Other companies that attended Wednesday’s meeting on running private trains in 12 clusters included BEML, IRCTC, BHEL, CAF, Medha Group, Sterlite, Bharat Forge, JKB infrastructure and Titagarh Wagons Limited, it said.
During the meeting, the companies asked on issues like flexibility in clusters, eligibility criteria, bidding process, procurement of trains, fares, operations and maintenance, timing of trains and halts.
The government has identified 109 busy routes across India to run 151 private trains for 35 years. These are routes with huge waiting lists and offer a potential to earn. The 151 trains represent only around 5 per cent of total trains run in India. The contract period of 35 years is based on the fact that trains and engines are usually in service for around three decades.
For the project, the routes are divided into 12 clusters based out of major city centres, such as Patna, Secundrabad, Bengaluru, Jaipur, Prayagraj, Howrah, Chennai, Chandigarh, and two each for Delhi and Mumbai. In other words, trains to and from Mumbai, Chandigarh and the like. As of now, 20 trains with their origin or destination cities as Ahmedabad, Vadodara, Rajkot and Surat have been proposed.

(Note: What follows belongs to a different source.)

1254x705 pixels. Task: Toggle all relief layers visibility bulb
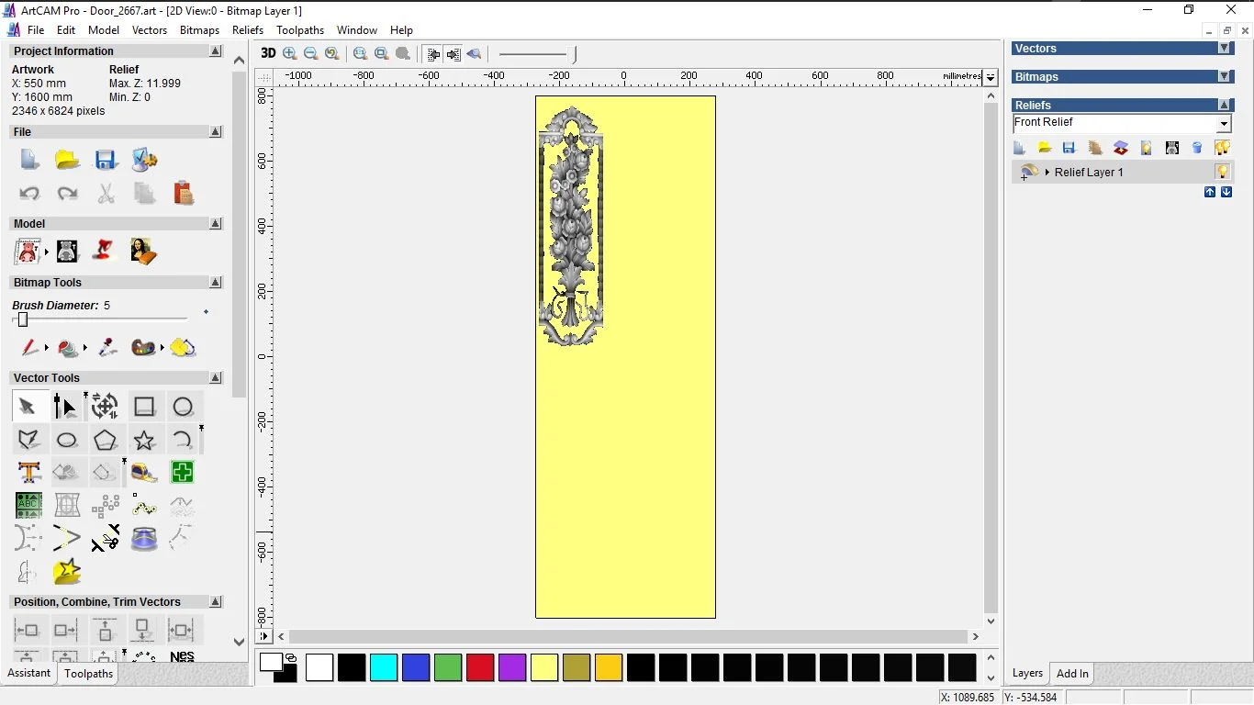point(1222,148)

Each cluster is an independent business project, inviting a private player to manage. The bidding process will conclude by the end of this financial year. After that, the first set of 12 trains is estimated to roll out by 2022-23, thereafter 45 trains in 2023-2024, 50 in 2025-26, and finally the remainder 44 in 2026-27.
Private players will pay a haulage charge to railways to run the trains and also pay to Railways a share of their revenues from the operations. In rolling stock technology alone, Railways expects private players to spend around Rs 30,000 crore.